Como se define no texto que se segue, o Desejo anda escondido no meio de outras definições que se confundem...
"Desejo. É uma coisa engraçada e
dá-se-lhe pouco apreço. No amor todos querem espetar o dedo, como quem gira um
globo de plástico e o pára só para dizer "Estive aqui!", apontando
para um sítio do planeta. "Amei aqui!", dedo espetado na ferida que
esse bastardo tem por costume deixar. Do desejo fala-se pouco: levantam-se mãos
que “Não fui eu!”. Varre-se para debaixo do tapete, desligam-se as luzes antes
de o cumprimentar, porque ai de quem lhe veja os olhos. O seu lado lunar,
pulsando vaidades animalescas que ninguém consegue pintar em alegorias. O amor
ensina-se às crianças; sexo tem idade. Podemo-nos apaixonar aos 4 anos e
seremos idolatrados do infantário à reforma – é história de se gabar aos netos.

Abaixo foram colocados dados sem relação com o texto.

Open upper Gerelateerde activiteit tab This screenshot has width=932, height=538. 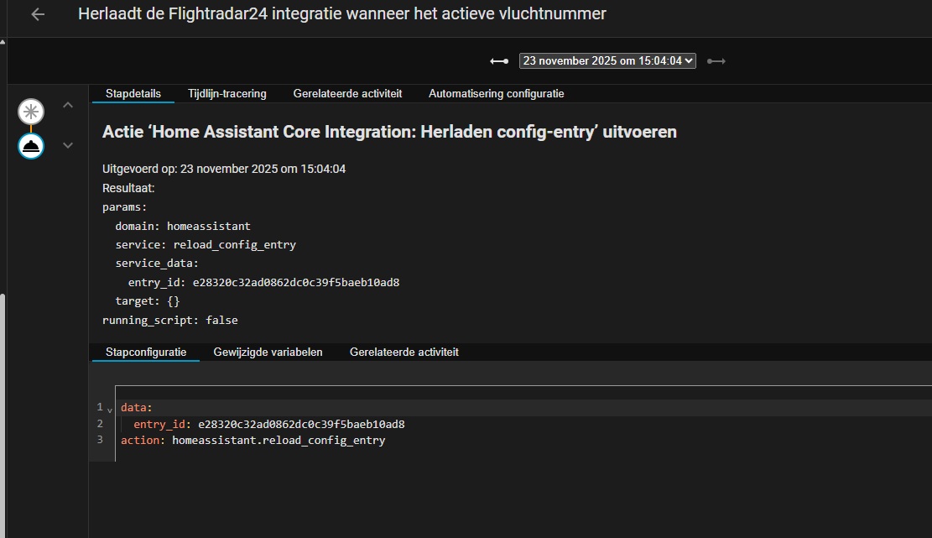click(x=347, y=94)
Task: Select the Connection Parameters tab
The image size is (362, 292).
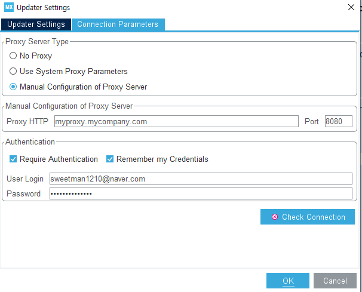Action: pos(118,24)
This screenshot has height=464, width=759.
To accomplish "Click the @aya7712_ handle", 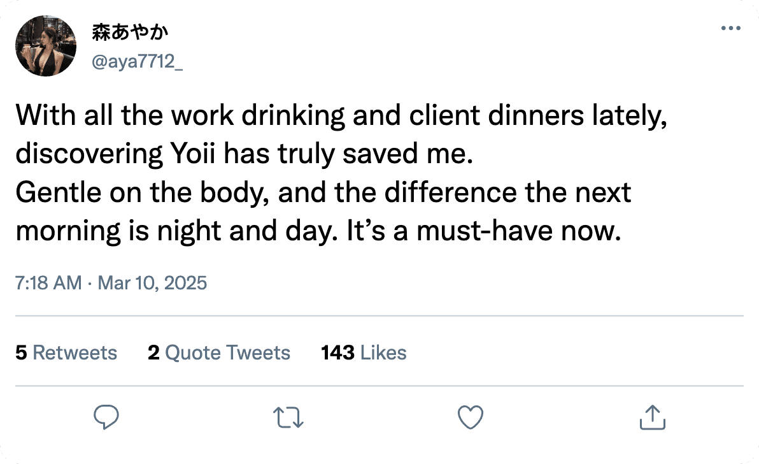I will pyautogui.click(x=137, y=62).
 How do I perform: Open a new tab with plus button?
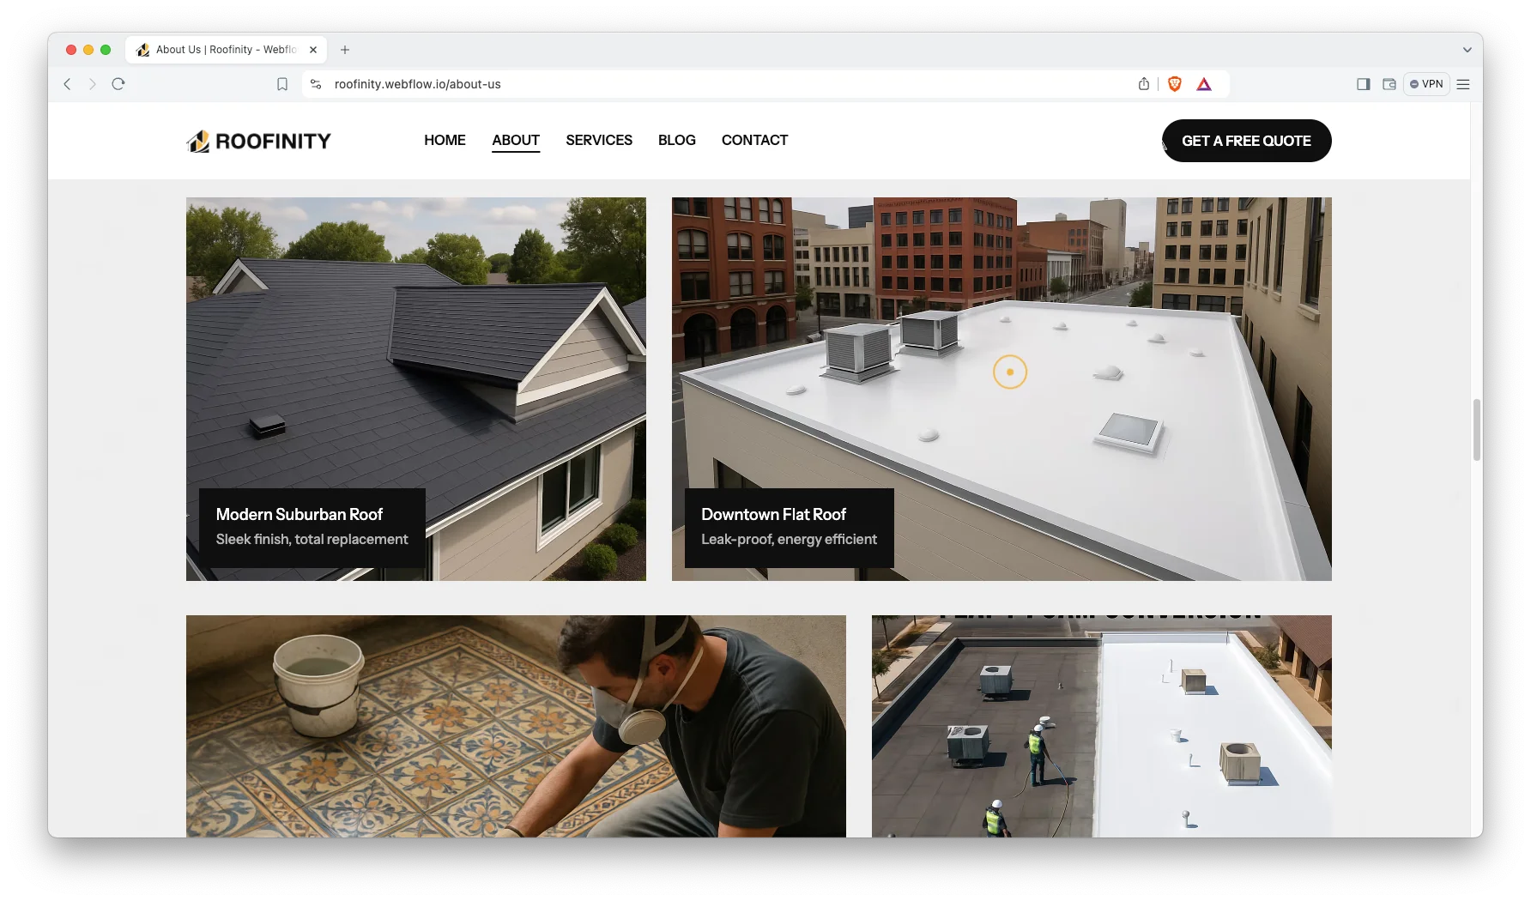tap(345, 50)
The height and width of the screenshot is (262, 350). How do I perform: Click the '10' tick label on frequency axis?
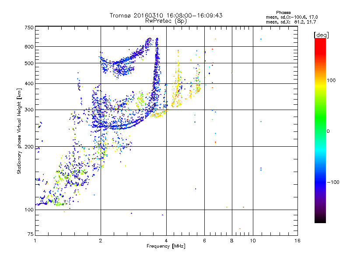pyautogui.click(x=253, y=241)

Se aos 4 fala de sexo, é prematura e dir-se-à promíscua até aos 30 – e só os
pais saberão o pudico e secreto incidente. Contam-se romances e interioriza-se
que o amor é uma coisa tão agradável que não lhe bastam todas as metáforas nem
suficientes lhe são todas as líricas. O amor é como um suminho de laranja natural,
apetece. A apregoada imagem de um casal idoso que dá as mãos, passeando na rua,
comove mundos. Imaginam-se enredos, de uma paixão proibida, restringida, e um
amor que vinga incondicional e independentemente. Não há histórias da luxúria
na primeira pessoa, os contos exigem coerência que o desejo não tem. Desejo-te. Não se diz. É comprido demais, tem muitas sílabas, não fica bem em
inglês e certamente se perde nas traduções para o francês. Roça o pornográfico
se virmos por línguas espanholas. Cai em desuso, porque áspero. O desejo é como
um limão, não se lhe pode trincar que incomoda até às vísceras. Até faz parecer
que não se gosta de uma pessoa: queremo-la. E se "quero-te bem" é
amoroso, "quero-te", assim, sozinho, desnudo, já parece capricho. Mas
queres porquê? Egoísmo, pela certa! E ai dos Homens que se prestem a vanglórias,
olhem o amor que é altruísta! Coisa bonita! Existe para lá do corpo e... morre
sem ele. Porque dêem-me quantas líricas queiram, poética que o seja, não vejo
amor sem desejo. Sem um "chega-me para cá essas pernas, mulher!" ou
um agarrar de unhas cravadas nas costas dele, porque se o deseja por inteiro.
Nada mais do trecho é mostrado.